*Given passage:*
APM: Meeting Report

Chris Millard chris.d.millard at gmail.com
Fri Jul 27 08:50:10 PDT 2012


Taylor Carpenter++

A shorter presentation format has several advantages, not the least of
which is encouraging presenters to use their time wisely.  When all you
have is 30 minutes, that time is precious.  It tends to help avoid
presentations that bog down in minutiae or simplistic tutorials.

I suspect some presentations will need to take longer, though, and I think
that's OK.  Deep dives are fun, and often more illuminating when dealing
with the more esoteric aspects of our craft.  I firmly believe what we do
is more art than science.

On the project side, I think a project would be a fantastic idea.  However,
I would prefer that it be done on the side, with meetings before/after the
PM meeting, or on another day.  A project can largely be done remote, with
quick hacking sessions to do tutoring, brainstorming, and breaking through
roadblocks.

In regards to what the project is, I'll echo discomfort around the idea of
working on something that will be used commercially*.  That sounds ripe for
a conflict of interests.  That said, I was NOT at the meeting this week,
and i don't feel i can speak to the proposal on the table.  Consider these
general thoughts.

Great discussion, guys, keep it up.

All the best,
Chris

* An open source project which could be picked up for commercial use I have
no issue with (see: perl).

On Fri, Jul 27, 2012 at 10:08 AM, Jeremy Fluhmann <fluhmann at gmail.com>wrote:

> On Thu, Jul 26, 2012 at 6:22 PM, Taylor Carpenter <taylor at codecafe.com>wrote:
>
>> A project/coding-interactive focused meetup group is an interesting idea.
>>
>> I suggest having a spin-off meeting that allows people who are interested
>> in the project to attend those meetings.   This could be a single on-going
>> project, or a hack meetup to work on several projects of interest....

*Data provided:*
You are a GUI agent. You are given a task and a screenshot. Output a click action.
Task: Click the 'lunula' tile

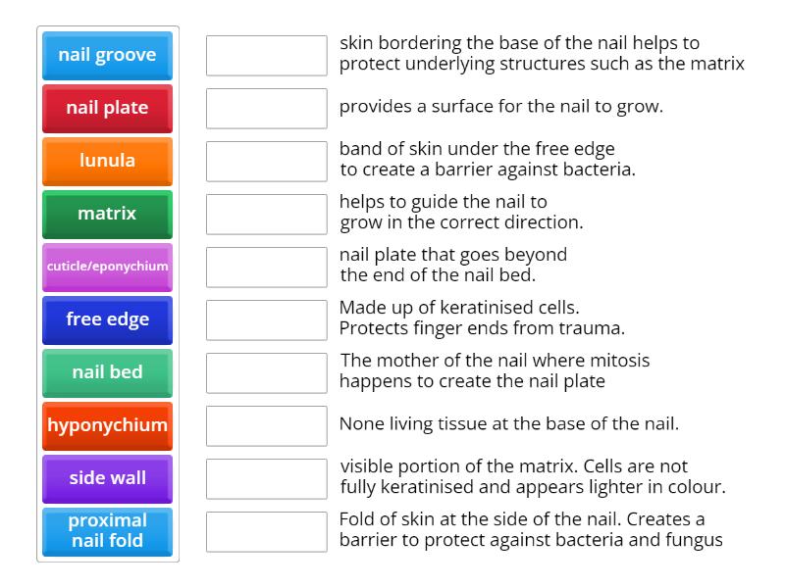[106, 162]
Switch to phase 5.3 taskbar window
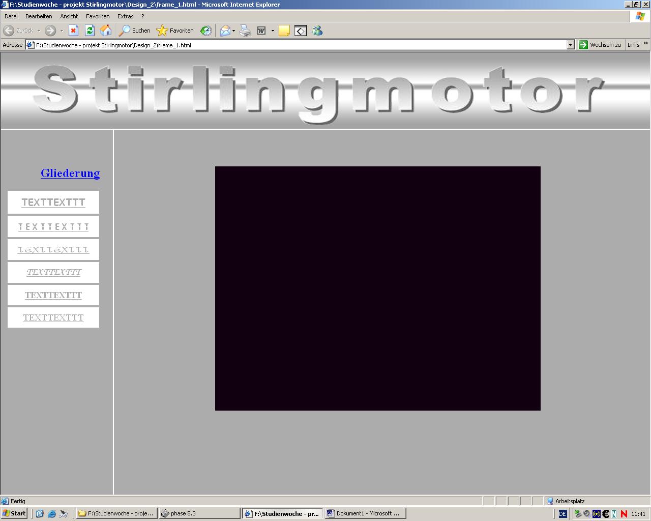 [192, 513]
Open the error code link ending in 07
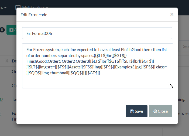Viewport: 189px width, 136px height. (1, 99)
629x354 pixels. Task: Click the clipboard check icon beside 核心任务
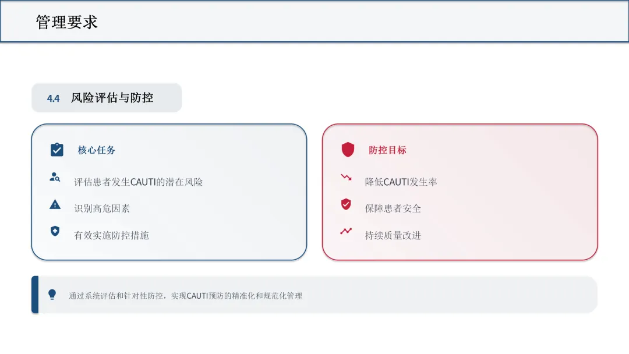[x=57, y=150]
...
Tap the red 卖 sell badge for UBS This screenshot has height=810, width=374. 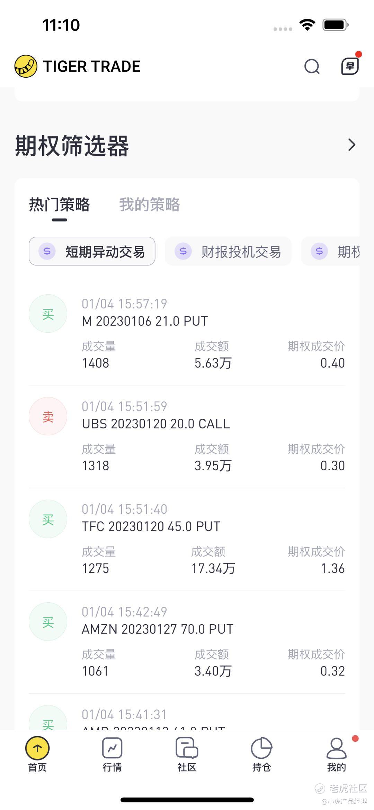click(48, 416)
---
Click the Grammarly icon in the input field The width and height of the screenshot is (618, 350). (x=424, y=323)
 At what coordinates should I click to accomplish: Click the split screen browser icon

*What is required:* Reproduce the passage of the meeting report message verbatim, starting at "Chris Millard chris.d.millard" and ending at "or simplistic tutorials.". The entries are separate material and have no connection to the meeting report message.

*Solution:*
Chris Millard chris.d.millard at gmail.com
Fri Jul 27 08:50:10 PDT 2012


Taylor Carpenter++

A shorter presentation format has several advantages, not the least of
which is encouraging presenters to use their time wisely.  When all you
have is 30 minutes, that time is precious.  It tends to help avoid
presentations that bog down in minutiae or simplistic tutorials.